==== Data to process

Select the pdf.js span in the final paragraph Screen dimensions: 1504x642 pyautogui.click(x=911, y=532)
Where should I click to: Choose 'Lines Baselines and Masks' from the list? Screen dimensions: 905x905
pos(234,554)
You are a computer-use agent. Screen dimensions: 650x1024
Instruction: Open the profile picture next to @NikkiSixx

========

→ **Your task**:
Retype all the material exactly, missing nothing.

→ **Task answer**:
Select the pdf.js span in the final paragraph Screen dimensions: 1504x642 pyautogui.click(x=911, y=532)
Where should I click to: Choose 'Lines Baselines and Masks' from the list? Screen dimensions: 905x905
pos(234,554)
You are a computer-use agent. Screen dimensions: 650x1024
Instruction: Open the profile picture next to @NikkiSixx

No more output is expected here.